_YOUR OBJECTIVE_
Show each line below that contains the string "size", matching uppercase and lowercase letters exactly.

(Entries on where items appear on screen)

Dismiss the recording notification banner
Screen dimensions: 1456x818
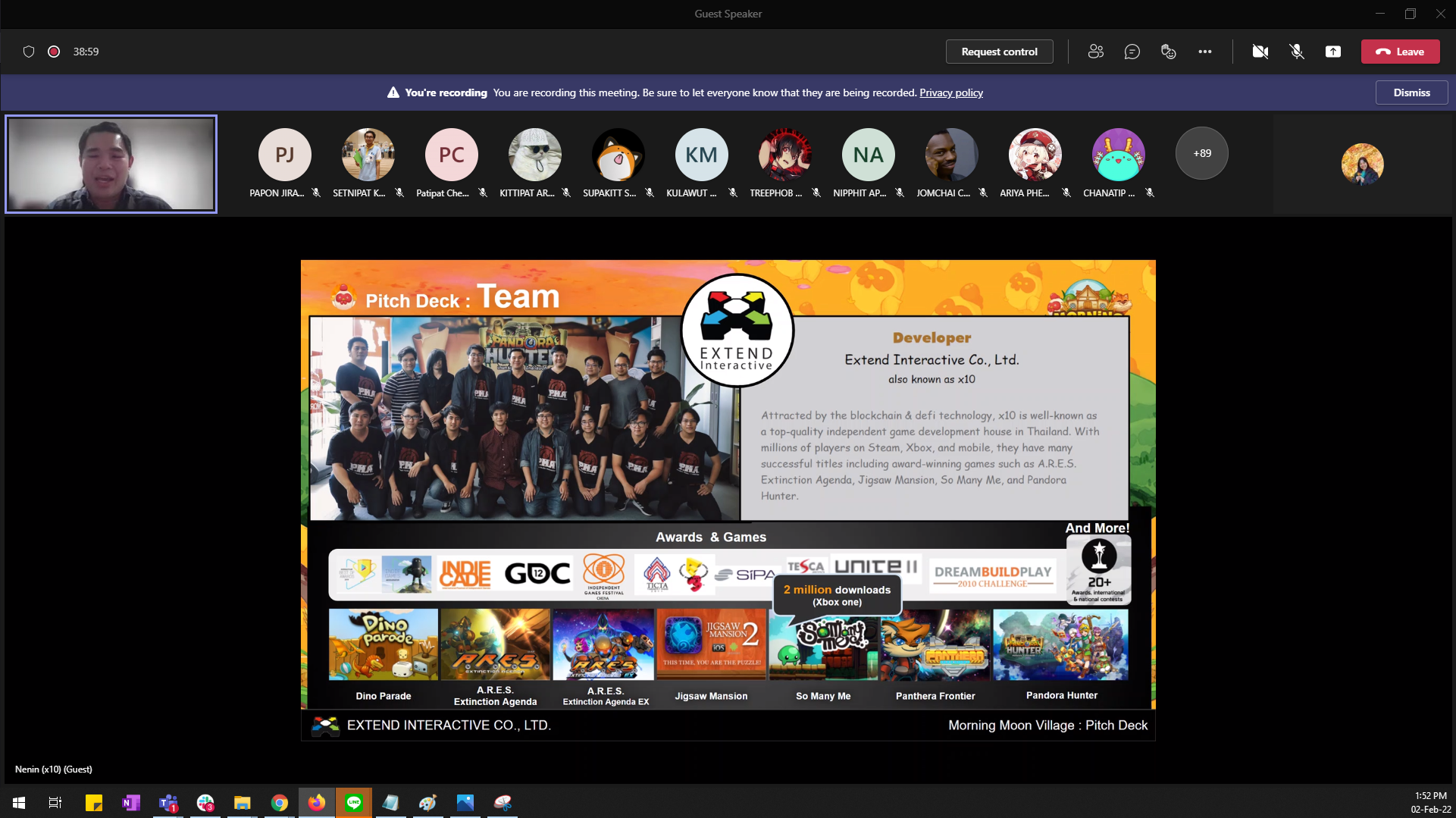point(1411,92)
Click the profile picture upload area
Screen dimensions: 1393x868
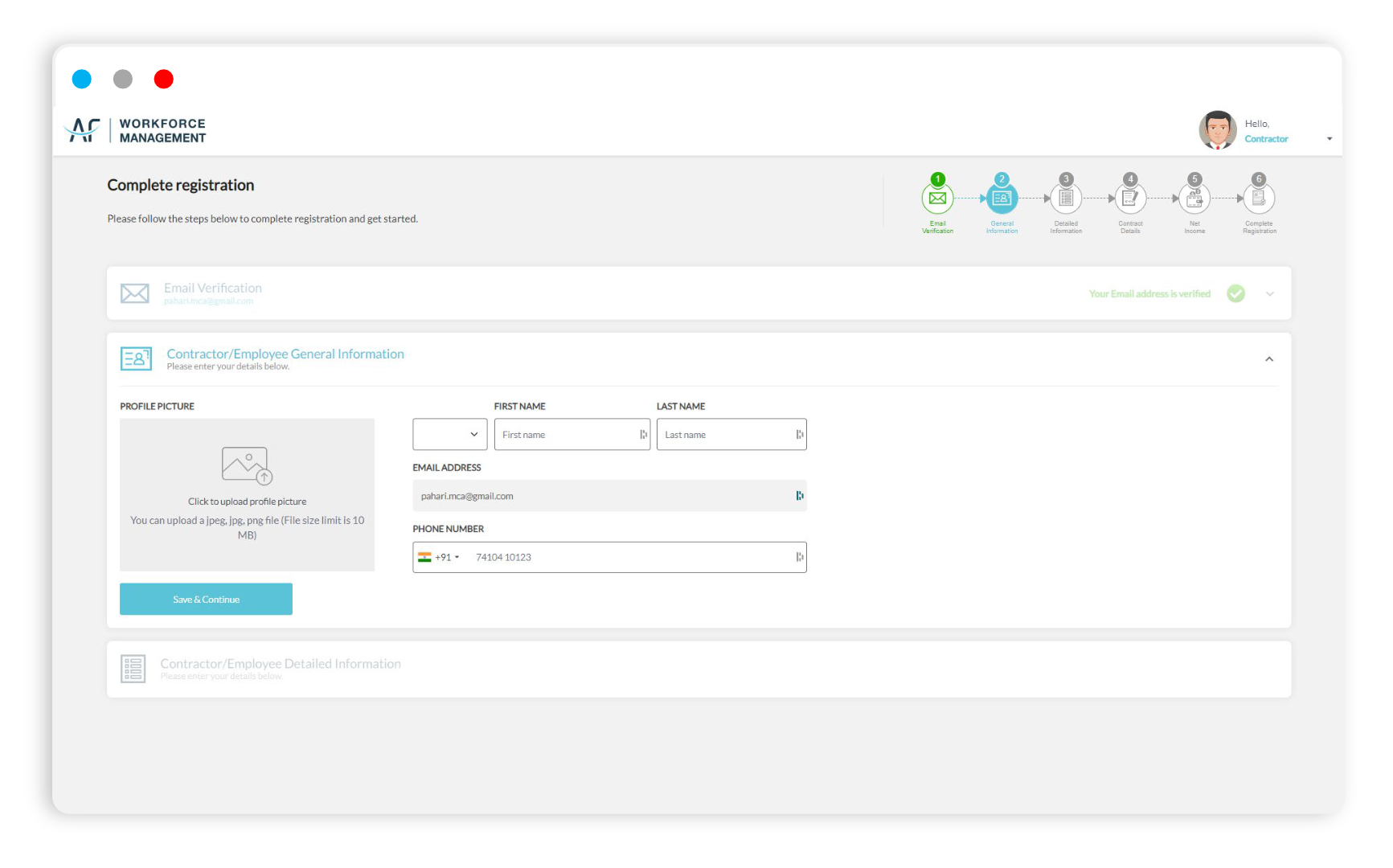247,494
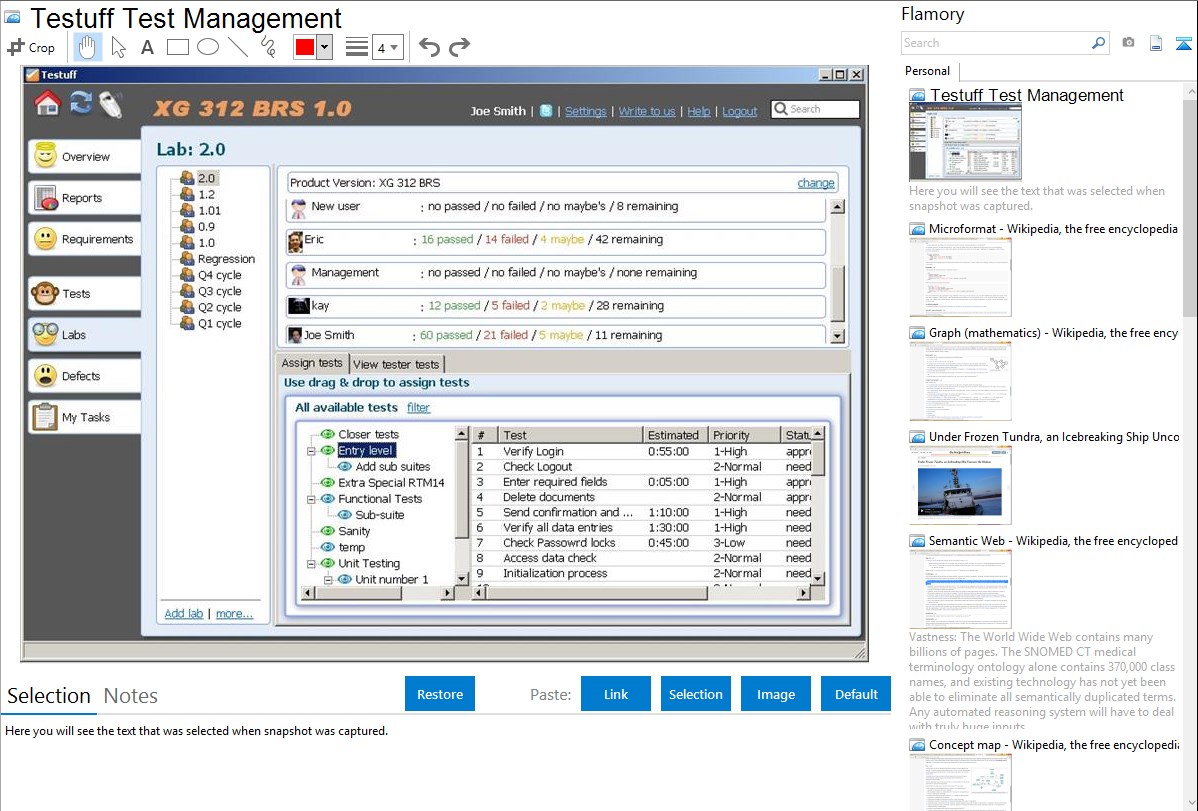Open the Microformat Wikipedia snapshot thumbnail
The image size is (1198, 811).
click(x=960, y=277)
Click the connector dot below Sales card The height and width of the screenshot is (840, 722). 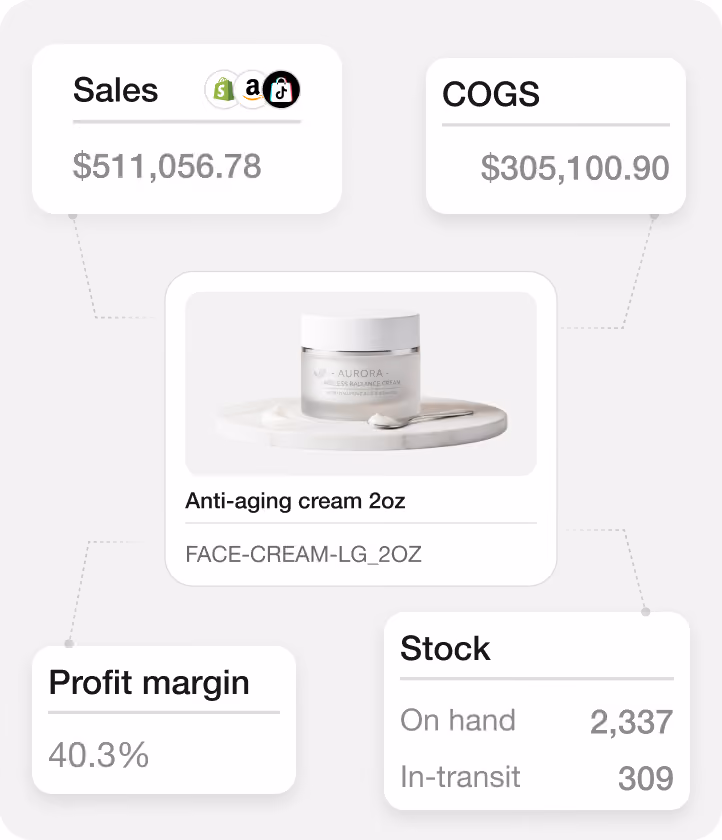(73, 215)
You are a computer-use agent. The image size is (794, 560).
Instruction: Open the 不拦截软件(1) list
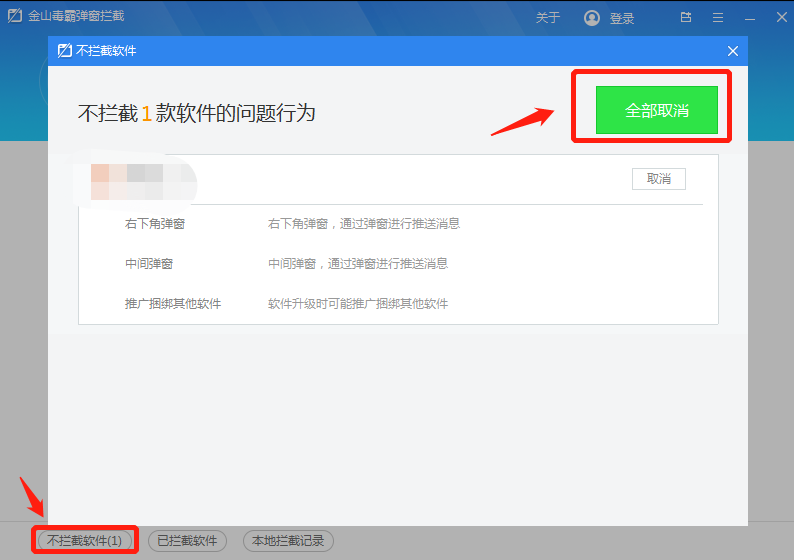[x=85, y=540]
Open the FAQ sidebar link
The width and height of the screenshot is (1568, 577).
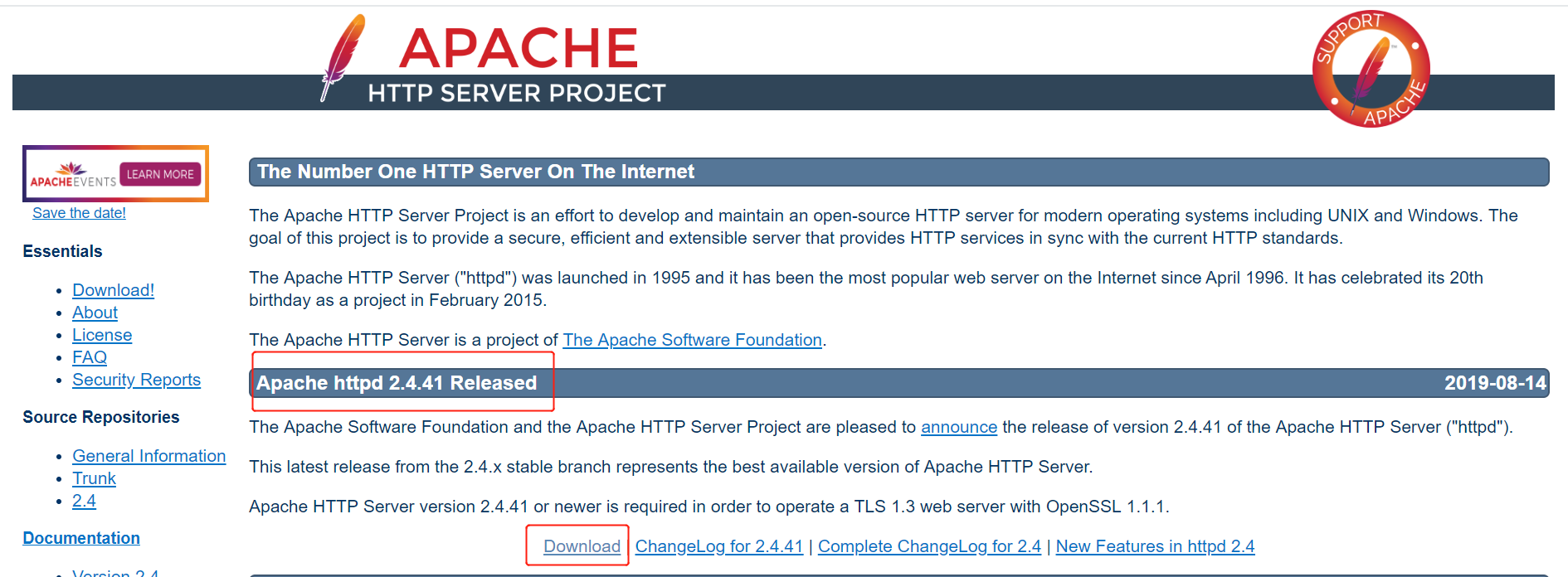click(90, 357)
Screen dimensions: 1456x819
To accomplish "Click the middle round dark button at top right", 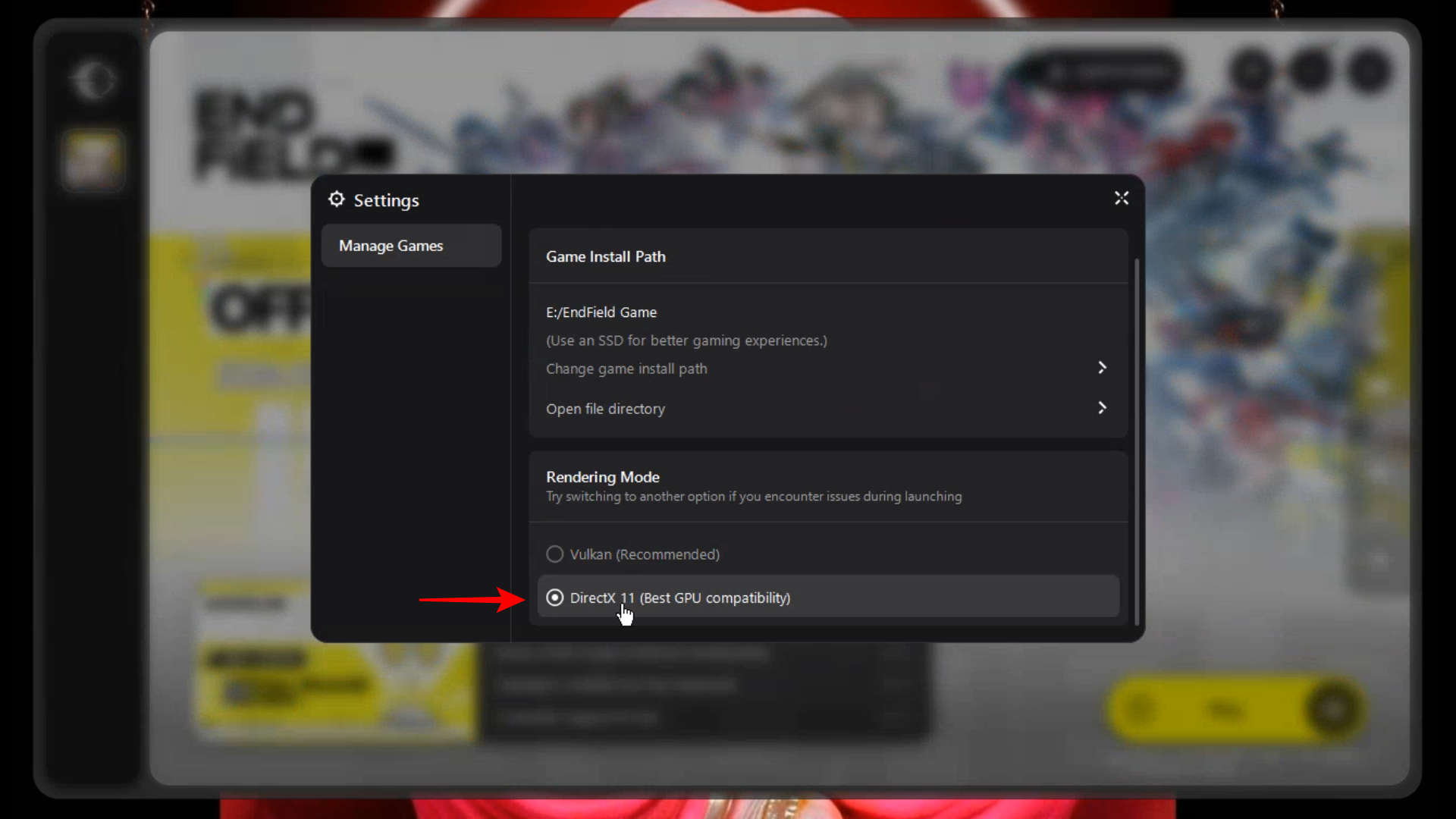I will tap(1310, 72).
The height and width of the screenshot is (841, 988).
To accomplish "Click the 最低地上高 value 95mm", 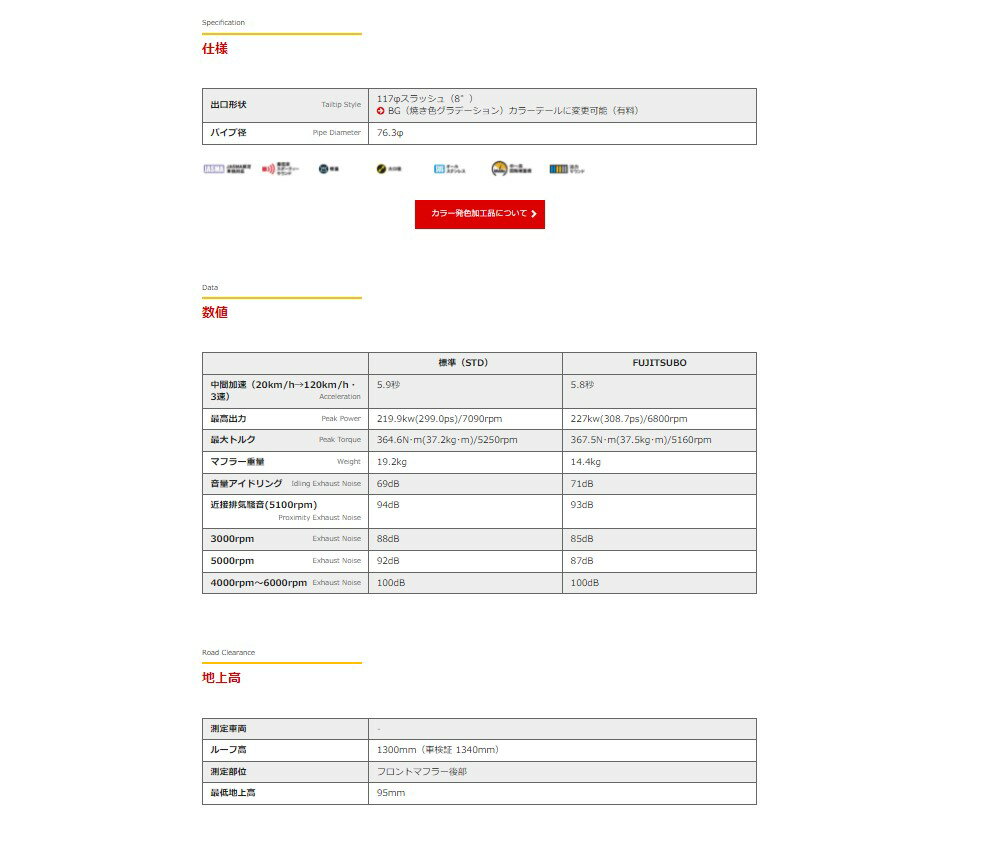I will [x=391, y=793].
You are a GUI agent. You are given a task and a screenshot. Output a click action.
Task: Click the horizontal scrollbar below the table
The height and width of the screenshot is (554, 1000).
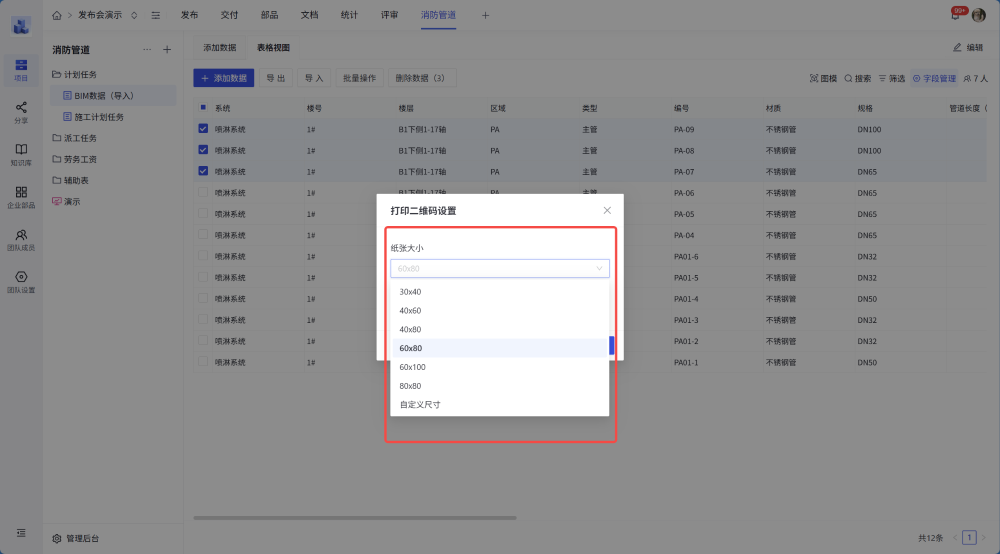[355, 518]
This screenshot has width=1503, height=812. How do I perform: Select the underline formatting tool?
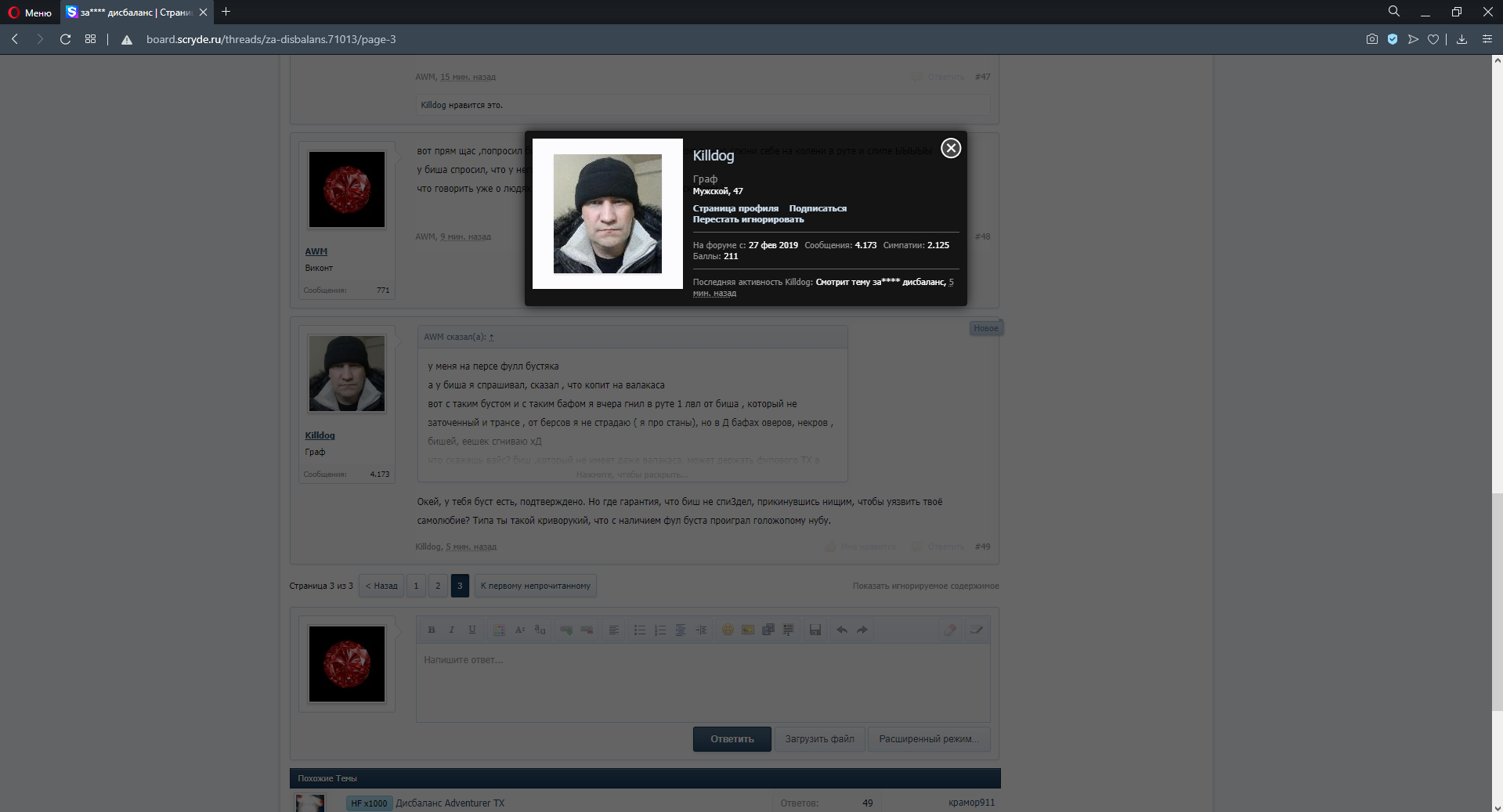coord(471,629)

_SOLUTION TO THIS PROBLEM_
The image size is (1198, 811).
You are a computer-use agent. The image size is (794, 560).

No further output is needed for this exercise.